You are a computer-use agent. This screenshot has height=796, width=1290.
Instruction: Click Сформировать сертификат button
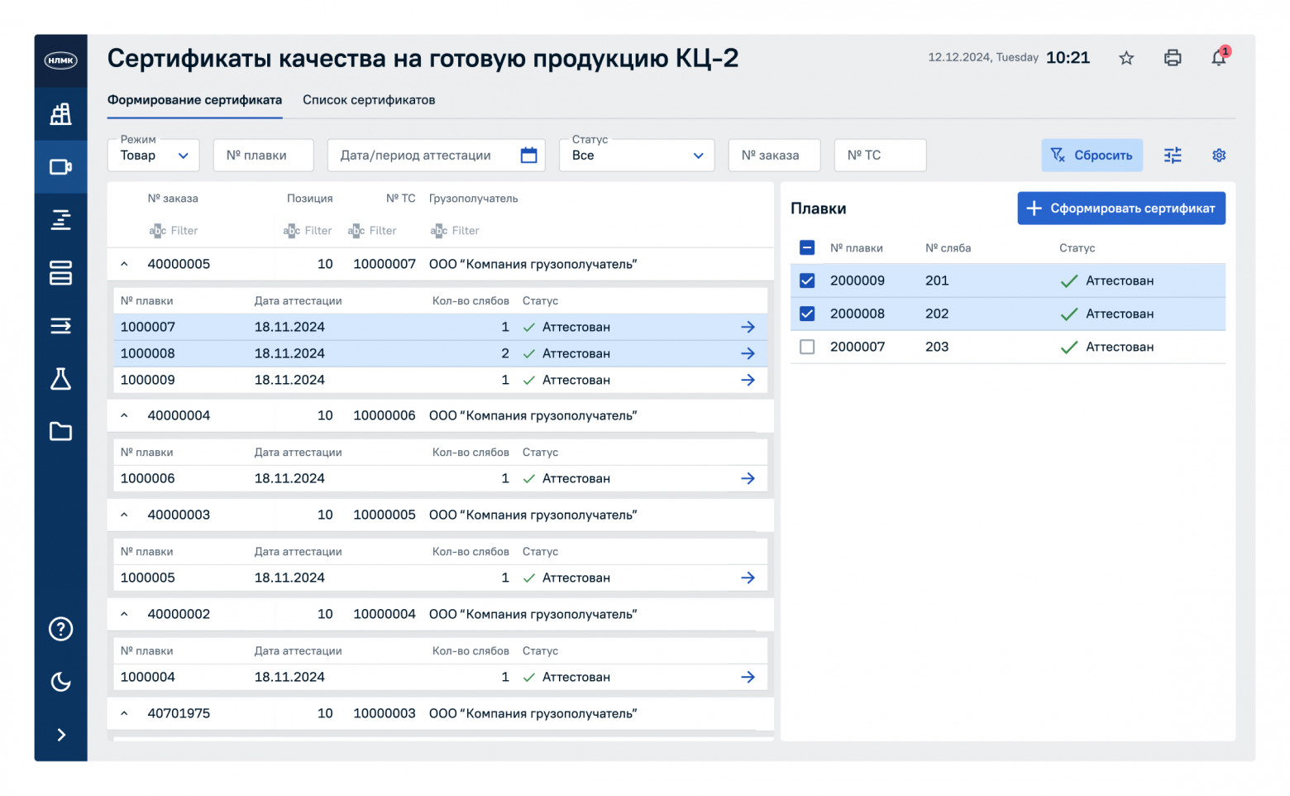(1121, 209)
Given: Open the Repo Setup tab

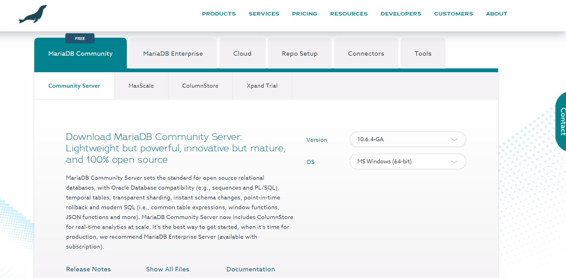Looking at the screenshot, I should (300, 54).
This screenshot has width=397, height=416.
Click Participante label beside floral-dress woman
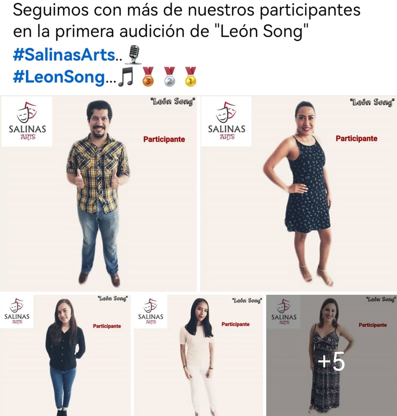click(356, 138)
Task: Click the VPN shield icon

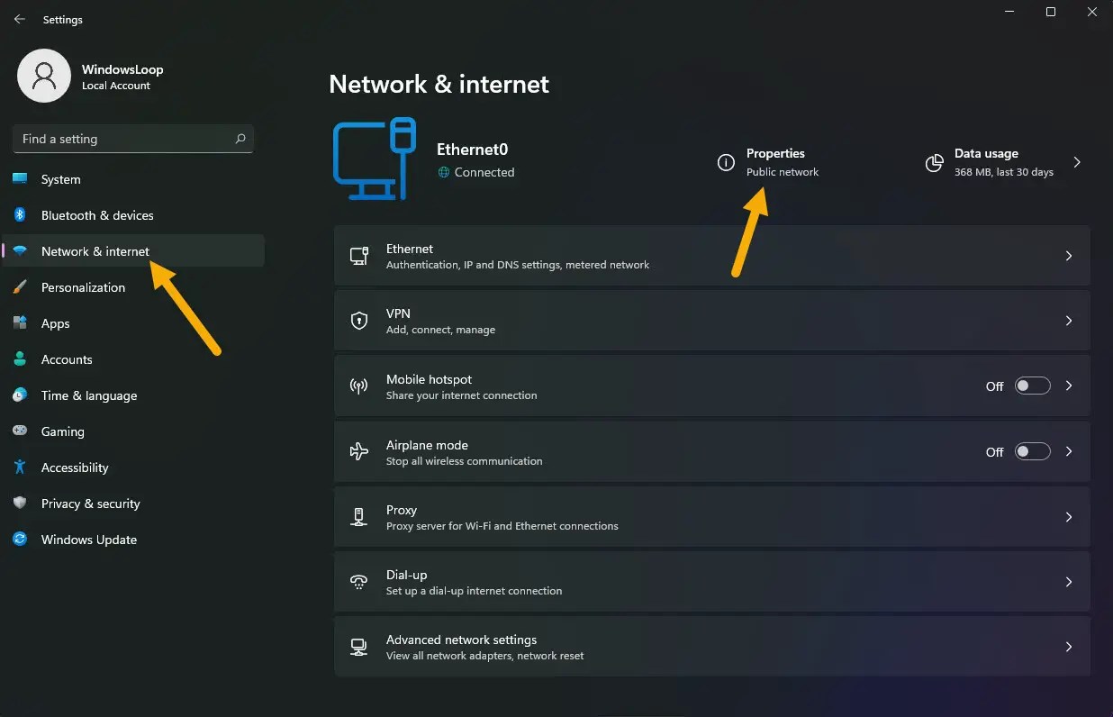Action: tap(359, 321)
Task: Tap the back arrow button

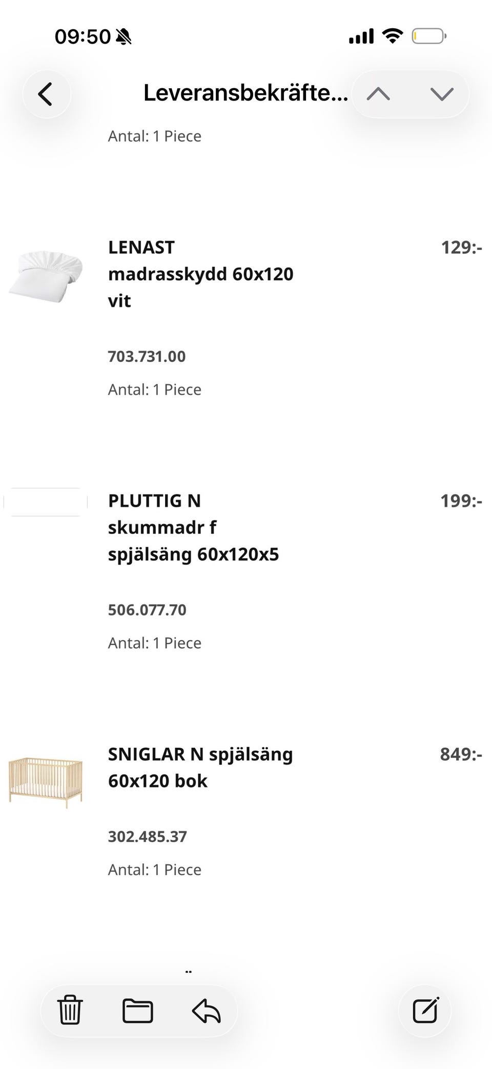Action: [46, 94]
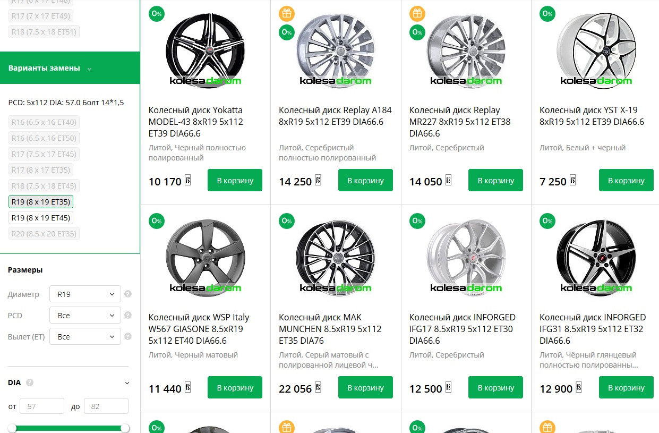Open the Вылет (ET) dropdown
This screenshot has width=659, height=433.
(85, 336)
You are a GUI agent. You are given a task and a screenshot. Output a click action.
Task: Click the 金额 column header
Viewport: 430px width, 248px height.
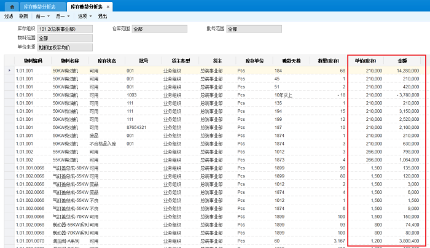pos(402,61)
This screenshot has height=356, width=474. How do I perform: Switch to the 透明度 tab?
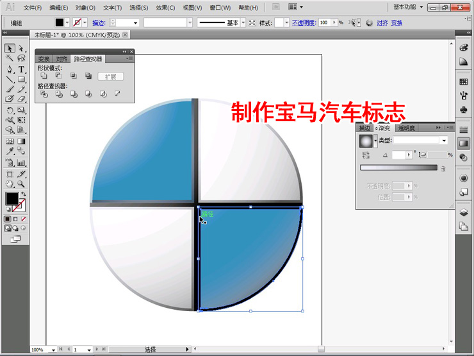point(405,128)
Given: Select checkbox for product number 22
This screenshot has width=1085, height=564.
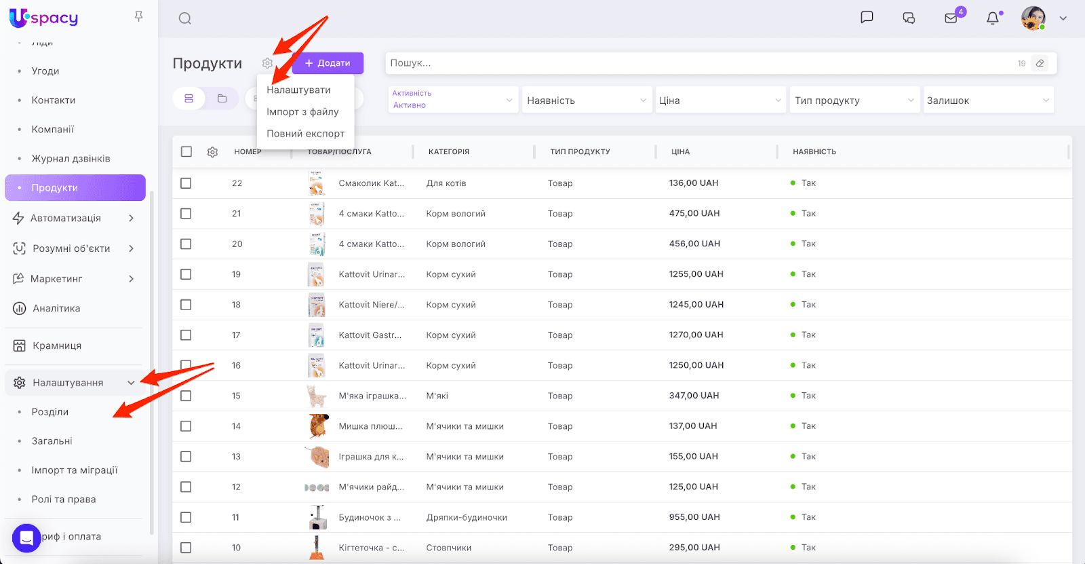Looking at the screenshot, I should click(x=186, y=183).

:: Opdracht ::
Vervang in al het bovenstaande materiaal "button" door "control" en geef het verder ongewijzigd terug. Laat de afbeeldingen uit je antwoord weg.

:: Antwoord ::
You are a computer-use agent. This screenshot has height=796, width=1290.
Instruction: Click Сформировать сертификат control
(1121, 209)
Given: Open the Repo Setup tab

Looking at the screenshot, I should (300, 54).
This screenshot has width=397, height=416.
Click Participante label beside floral-dress woman
click(356, 138)
Task: Click the VPN shield icon

Action: tap(359, 321)
Task: Tap the back arrow control

Action: [46, 94]
Open the Вылет (ET) dropdown
This screenshot has width=659, height=433.
(85, 336)
You are a GUI agent. You are given a task and a screenshot. Output a click action.
Task: Click the 金额 column header
Viewport: 430px width, 248px height.
pos(402,61)
This screenshot has height=356, width=474. How do I perform: Switch to the 透明度 tab?
point(405,128)
Given: Select checkbox for product number 22
This screenshot has width=1085, height=564.
Looking at the screenshot, I should click(x=186, y=183).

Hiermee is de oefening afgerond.